Benim sorum şu şekilde: Gördüğümüz kadarıyla bu elli, altmış yıllık süreç sonrasında Avrupa'nın Türkiye'ye karşı yaklaşımında geldiği nokta terörle mücadelemizde bize destek vermiyor ve terör örgütlerini destekliyor; bunu görüyoruz. Cumhurbaşkanımız çok net ifadelerle bunu artık açık konuşuyor zaten. Demokrasinin yanında durmadığı tespit ediliyor. Türkiye ve Mısır darbelerindeki yaşadığımız süreçlerden bu coğrafyada, özellikle ağırlıklı olarak Müslüman halkların yaşadığı coğrafyada insan hakları, evrensel hukuk değerleri ve demokrasi konusunda Avrupa'nın bir duruşu olmadığını görüyoruz. Aynı zamanda da Avrupa medyası ve küresel sermayenin kontrolündeki algı operasyonları Türkiye'nin düşmanlaştırılması ve ötekileştirilmesi konusunda hızla devam ediyor.

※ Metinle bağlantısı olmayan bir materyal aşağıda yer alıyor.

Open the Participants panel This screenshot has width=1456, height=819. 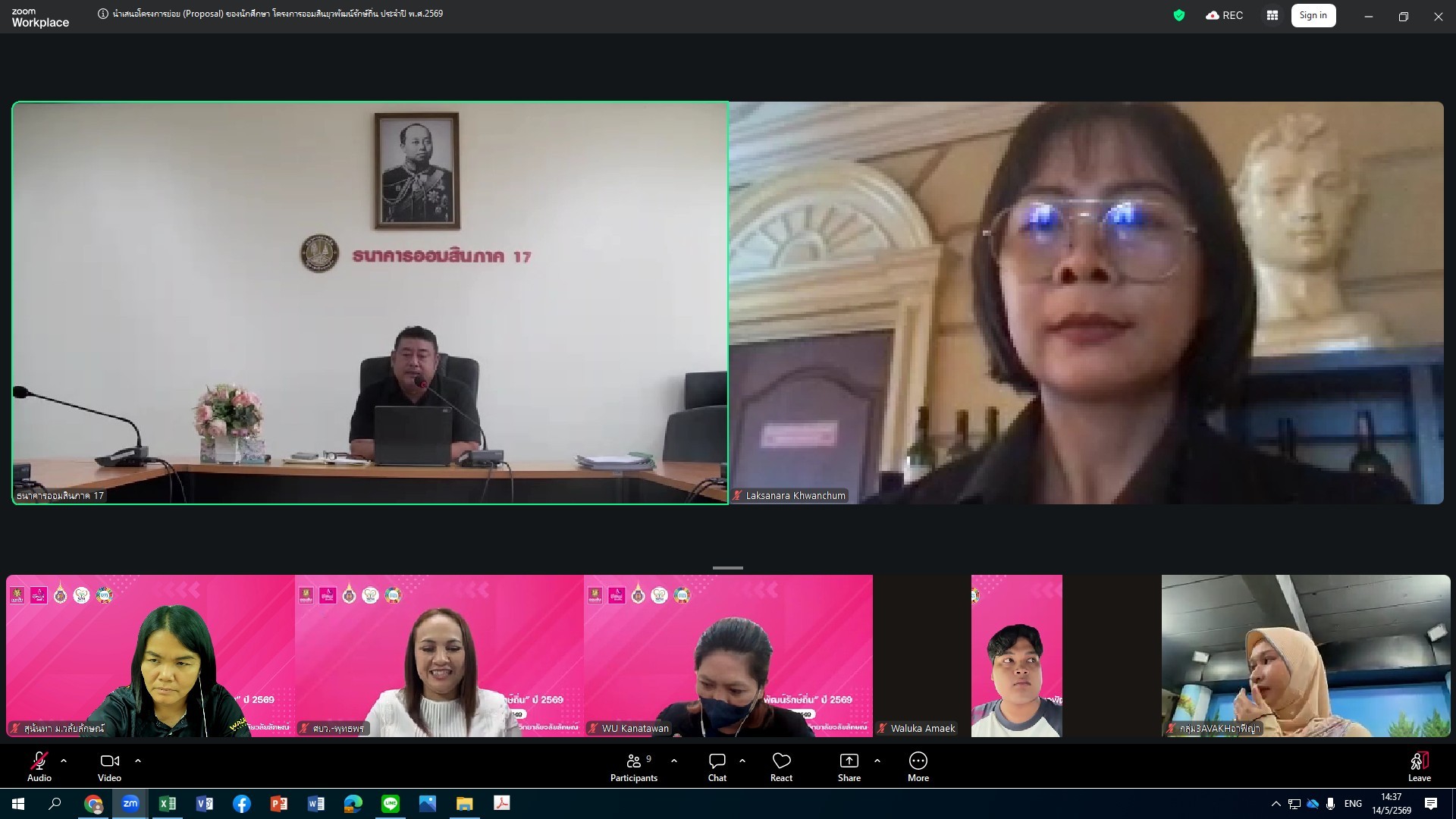coord(634,767)
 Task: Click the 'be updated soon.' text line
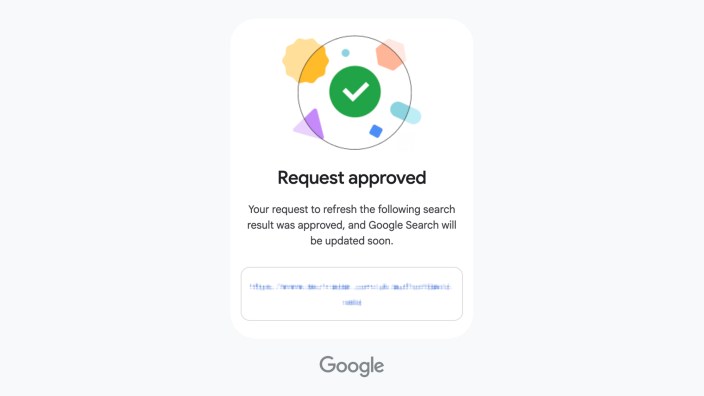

Şimdi, bu gerçekler dikkate alındığı zaman özellikle Sayın Müsteşarımıza sormak istiyorum: Türkiye'nin Avrupa Birliği üyeliği ve müzakere süreciyle ilgili bahsettiğimiz stratejik değerlendirmesinde herhangi bir kırılma yaşanabilir mi? Bu konu tartışılmakta mıdır? Tabii, önümüzdeki günlerde yaşayacağımız süreçler bunu etkileyecek elbette ki. Rusya'yla olan ilişkilerin daha stratejik bir seviyeye doğru ilerleme ihtimali konuşuluyor. Orta Asya Türk devletleri ve Şanghay İşbirliği Örgütüyle ilgili pozisyonumuzun güçlendirilmesiyle ilgili devletimizin düşünceleri olduğu, Hükûmetimizin düşünceleri olduğu konusunda da bilgilerimiz var. Avrupa'da da tabii bunlar ciddi şekilde sorgulanıyor. Bu çerçevede, Avrupa Birliği stratejimizle ilgili farklı bir değerlendirmeye gitme ihtimalimiz var mı?

Teşekkür ediyorum.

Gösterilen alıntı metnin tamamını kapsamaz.